▶ [Stored records]
★ ★ ★
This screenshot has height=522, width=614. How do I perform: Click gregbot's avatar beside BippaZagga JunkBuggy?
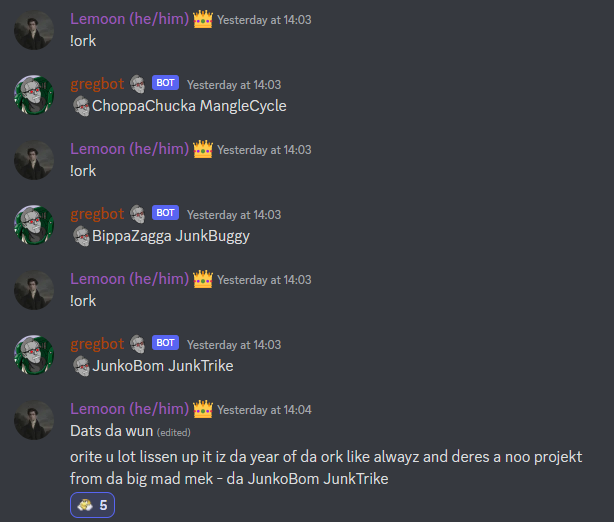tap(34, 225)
★ ★ ★
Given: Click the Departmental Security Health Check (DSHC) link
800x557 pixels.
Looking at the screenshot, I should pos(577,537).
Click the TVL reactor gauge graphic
★ ★ ★
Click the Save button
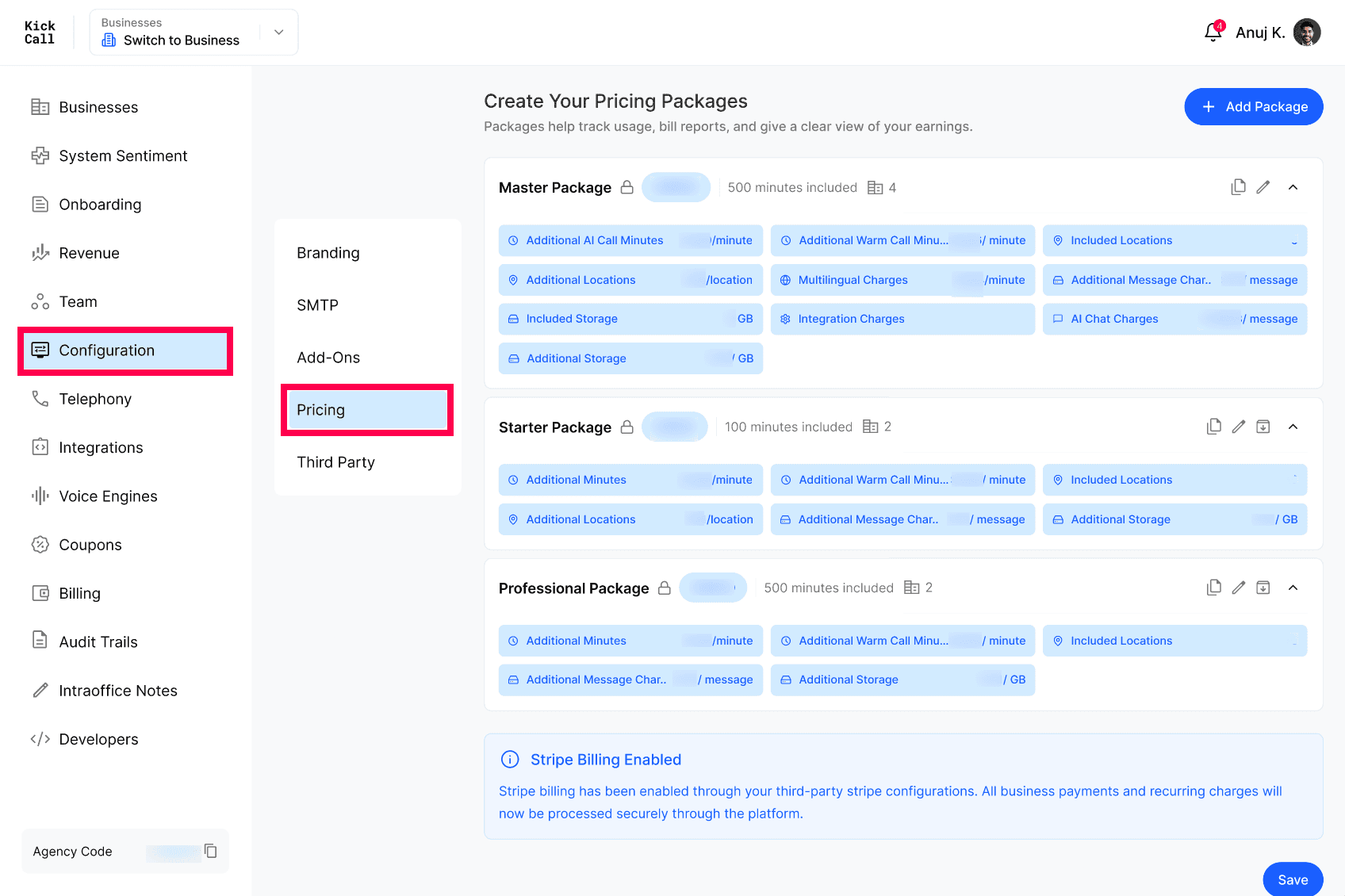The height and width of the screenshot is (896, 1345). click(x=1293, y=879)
★ ★ ★
Put the lines of the listing, starting at the line that contains "Given: Click the" and ending at the line that contains "Click the TVL reactor gauge graphic", into a Markdown table with the columns Row and Line. Include both of those lines and omit any blank lines.

▶ [Written answer]
| Row | Line |
|---|---|
| 1 | Given: Click the Departmental Security Health Check (DSHC) link |
| 2 | 800x557 pixels. |
| 3 | Looking at the screenshot, I should pos(577,537). |
| 4 | Click the TVL reactor gauge graphic |